Betty Lombard
- Full name: Elizabeth Ann Lombard
- Country (sports): Republic of Ireland
- Born: c. 1920
- Died: March 1984 (aged 63–64) Dublin
- Turned pro: 1940 (amateur)
- Retired: 1960

Singles
- Career titles: 15

Grand Slam singles results
- Wimbledon: QF 1948

= Betty Lombard =

Irish tennis player

Betty Lombard (c. 1920 – March 1984) was an Irish tennis player who was a quarter finalist in the women's doubles at the 1948 Wimbledon Championships, and reached the Women's Plate final at Wimbledon, in 1953.

==Career==
Betty Lombard was born Elizabeth Ann Lombard around 1920. She lived on Anglesea Road, Dublin. She took up tennis, first playing at the Anglesea Tennis Club, and later with the Lansdowne Lawn Tennis Club. She won the singles title at the East of Ireland Championships 12 times. Lombard won the singles at the Irish Championships in 1941, 1943, and 1951. With Mary Fitzgibbon (née Nichols), Lombard played in the doubles quarter-final on the Centre Court at Wimbledon in 1948. She won the Irish Championships women's doubles title in 1951 with Fitzgibbon. In 1953, Lombard played in the Women's Plate final at Wimbledon.

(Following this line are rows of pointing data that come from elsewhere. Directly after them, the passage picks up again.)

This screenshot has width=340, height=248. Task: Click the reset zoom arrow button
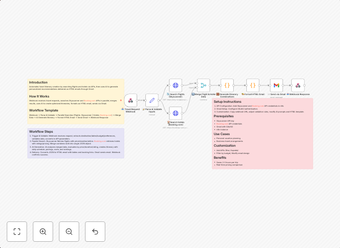click(x=95, y=232)
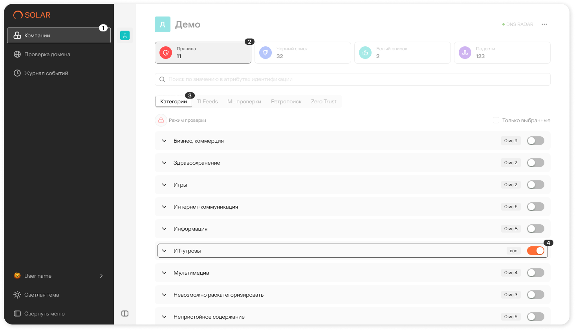Click the shield icon on the "Правила" card

pyautogui.click(x=166, y=52)
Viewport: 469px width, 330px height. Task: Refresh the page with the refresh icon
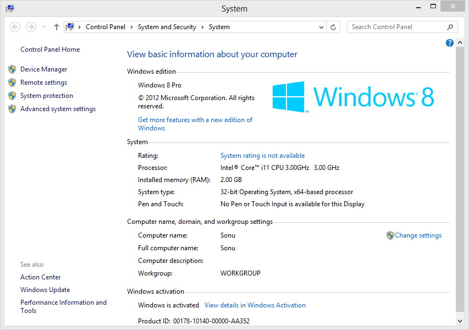pos(333,26)
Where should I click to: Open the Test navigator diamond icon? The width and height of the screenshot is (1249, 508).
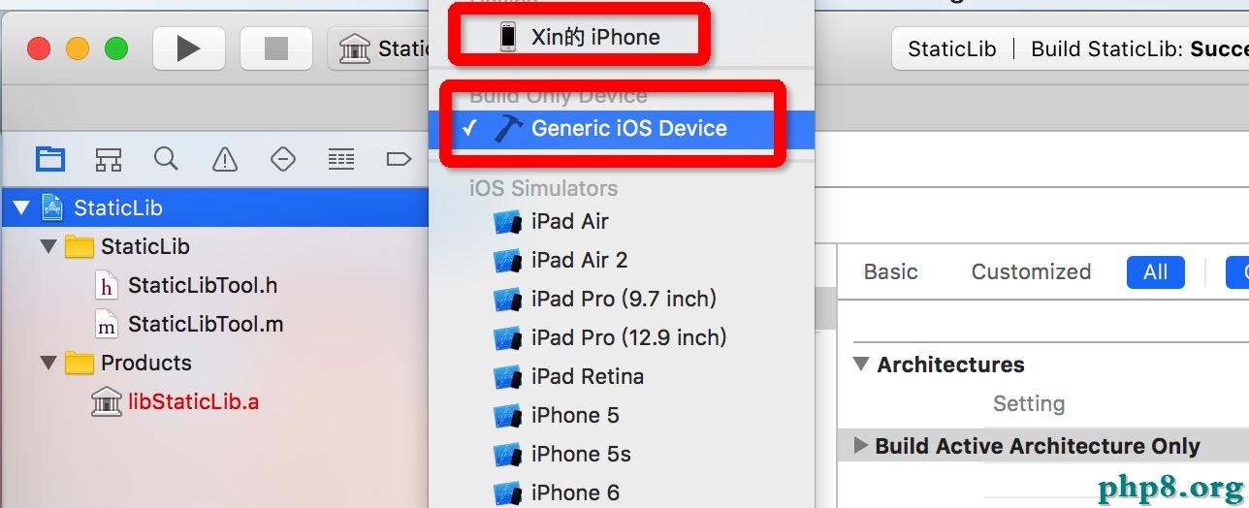[x=282, y=159]

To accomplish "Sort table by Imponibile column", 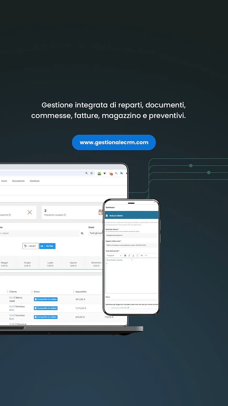I will pyautogui.click(x=81, y=292).
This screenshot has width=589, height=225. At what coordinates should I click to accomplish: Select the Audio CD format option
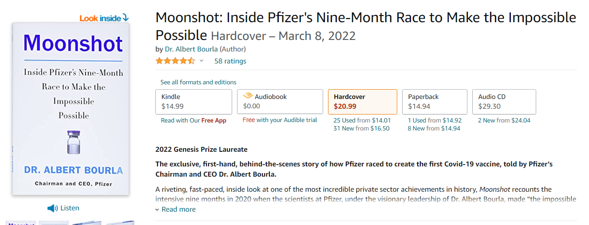[504, 102]
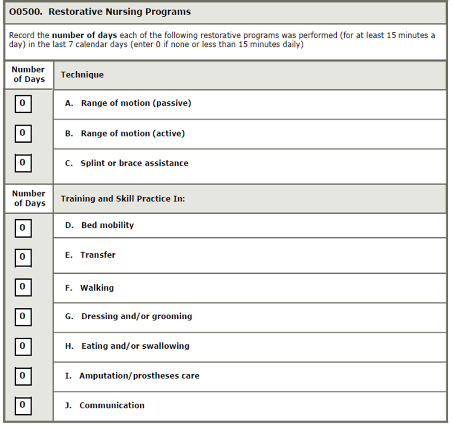Click the Communication row label
The width and height of the screenshot is (453, 427).
coord(112,405)
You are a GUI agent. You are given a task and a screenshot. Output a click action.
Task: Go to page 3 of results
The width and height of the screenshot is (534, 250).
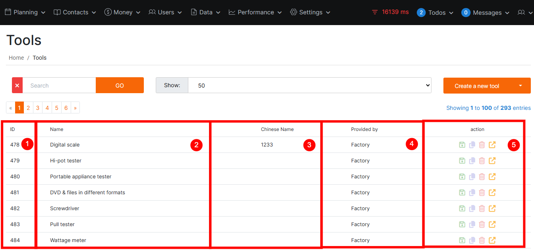38,108
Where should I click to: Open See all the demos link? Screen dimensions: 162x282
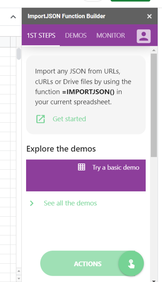pos(70,203)
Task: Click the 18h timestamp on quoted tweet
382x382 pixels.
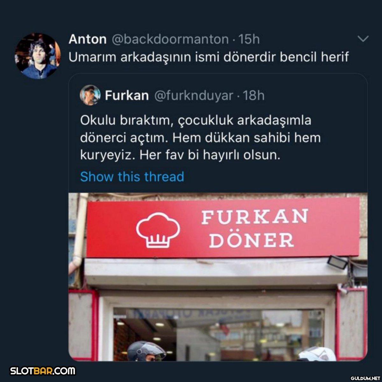Action: pos(254,95)
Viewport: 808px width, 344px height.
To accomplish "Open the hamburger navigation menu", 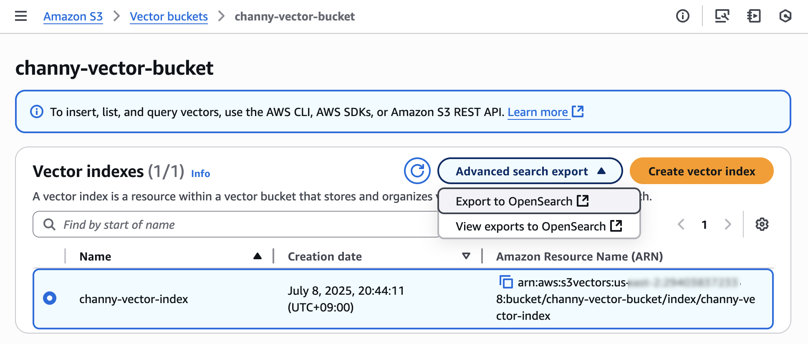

Lombard ran a typing and secretarial school on Harcourt Street, Dublin. After her playing career, Lombard helped with the administration of the Leinster Championships for the juniors and the East of Ireland Championships, both at the Landsowne Lawn Tennis Club. Lombard died in Dublin in March 1984.

In 2017, the Lansdowne Lawn Tennis Club named their new function room the "Betty Lombard Room".